Slices showing a cross-section of the tourmaline crystal are also very popular because they display, in a very small area, the whole of the incomparable color variety of this gemstone. If the centre of the slice is red and the area around it green, the stone is given the nickname 'water melon'. On the other hand, if the crystal is almost colorless and black at the ends only, it is called a 'Mohrenkopf', (resembling a certain kind of cake popular in Germany).
There are tourmalines from red to green and from blue to yellow.
They often have two or more colors. There are tourmalines which change their color when the light changes from daylight to artificial light, and some show the light effect of a cat's eye. No two tourmalines are exactly alike. This gemstone has an endless number of faces, and for that reason it suits all moods. No wonder that magical powers have been attributed to it since ancient times. In particular, it is the gemstone of love and of friendship, and is said to render them firm and long-lasting.

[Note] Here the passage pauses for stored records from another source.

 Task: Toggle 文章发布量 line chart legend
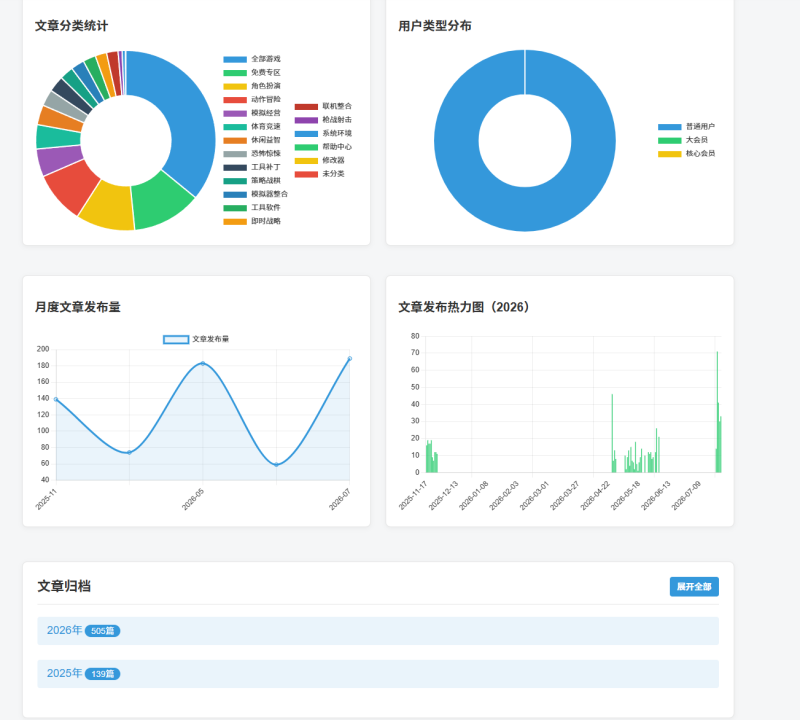click(x=196, y=339)
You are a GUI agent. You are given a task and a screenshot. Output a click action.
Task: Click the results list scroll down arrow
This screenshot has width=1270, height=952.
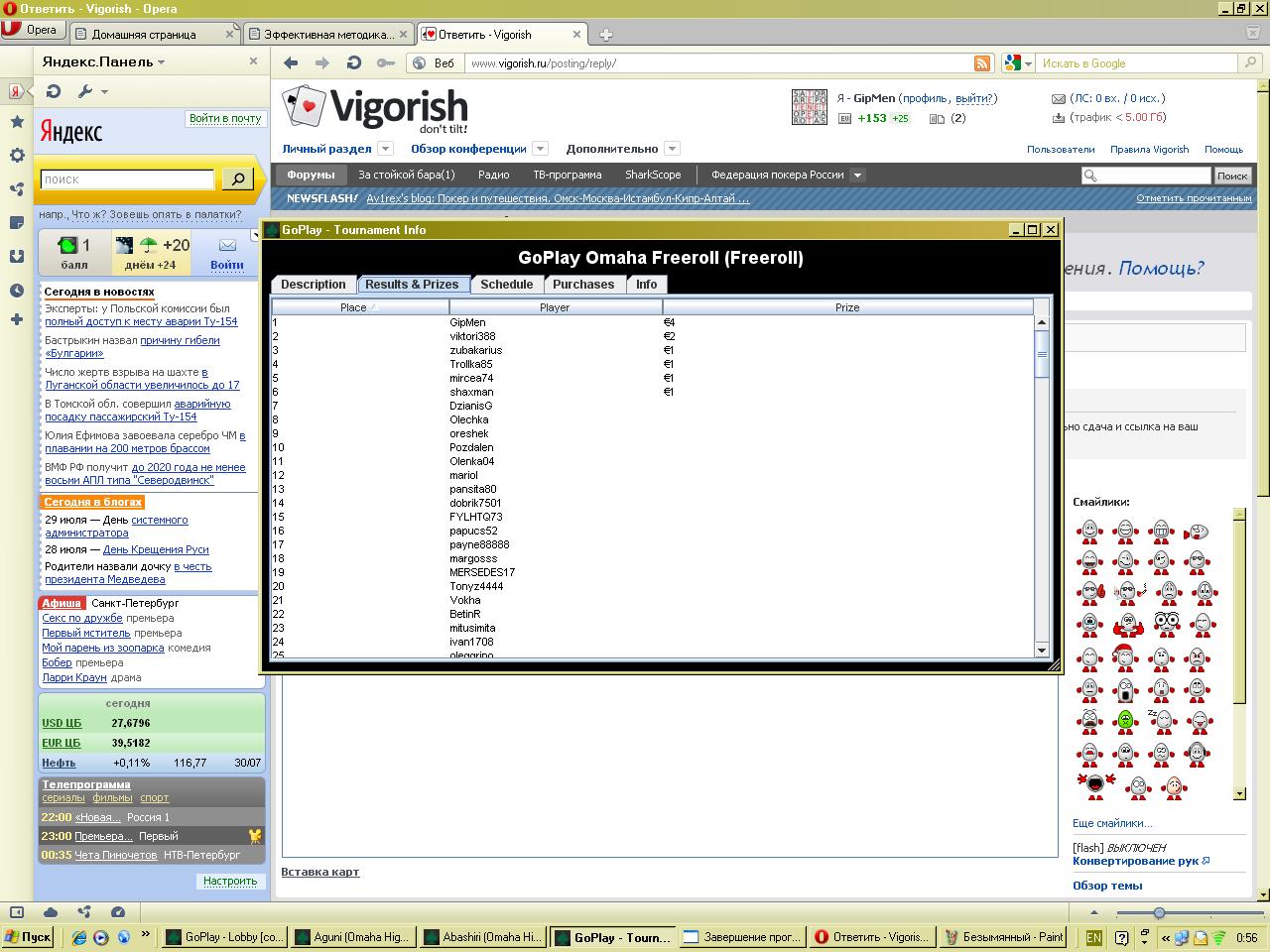pyautogui.click(x=1041, y=650)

Tourmalines are found almost all over the world. There are major deposits in Brazil, Sri Lanka and South and south-west Africa. Other finds have been made in Nigeria, Zimbabwe, Kenya, Tanzania, Mozambique, Madagascar, Pakistan and Afghanistan. Tourmalines are also found in the USA, mainly in California and Maine. Although there are plenty of gemstone deposits which contain tourmalines, good qualities and fine colors are not often discovered among them. For this reason, the price spectrum of the tourmaline is almost as broad as that of its color.

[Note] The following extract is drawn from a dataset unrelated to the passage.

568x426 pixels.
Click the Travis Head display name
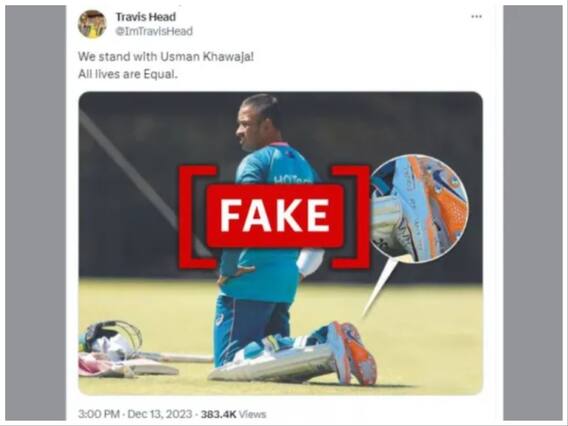coord(146,17)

For centuries, various cultures have had different beliefs about what virtues the tourmaline can bring to the wearer. In 18th Century literature, Barbara Walker cites references, which considered this stone to be helpful to artists, authors, actors and those in creative fields. In the same century, a Dutch scientist claimed that a tourmaline wrapped in silk and placed against the cheek of a feverish child would induce sleep. In Africa, tourmaline was once used as a stone to awaken one from "the dream of illusion." Ancient ceremonies in India included the use of the gem as a tool to bring insight and help in the discovery of that which is good. It would also serve to make known who or what was the cause of troubles or evil deeds. The gem was also highly valued by alchemists who, perhaps because of it´s pyroelectric effect, believed it to be related to the philosopher´;s stone. This was said to be the substance that would grant enlightenment, give power over spiritual affairs, reconcile opposites and change base metals to gold. In modern times, the stone is used by tribes in Africa, Native Americans, and aboriginal groups in Australia as a talisman that protects against all dangers.
In the fascinating world of gemstones, the tourmaline is very special. Its high availability and its glorious, incomparable colour spectrum make it one of our most popular gemstones - and apart from that, almost every tourmaline is unique.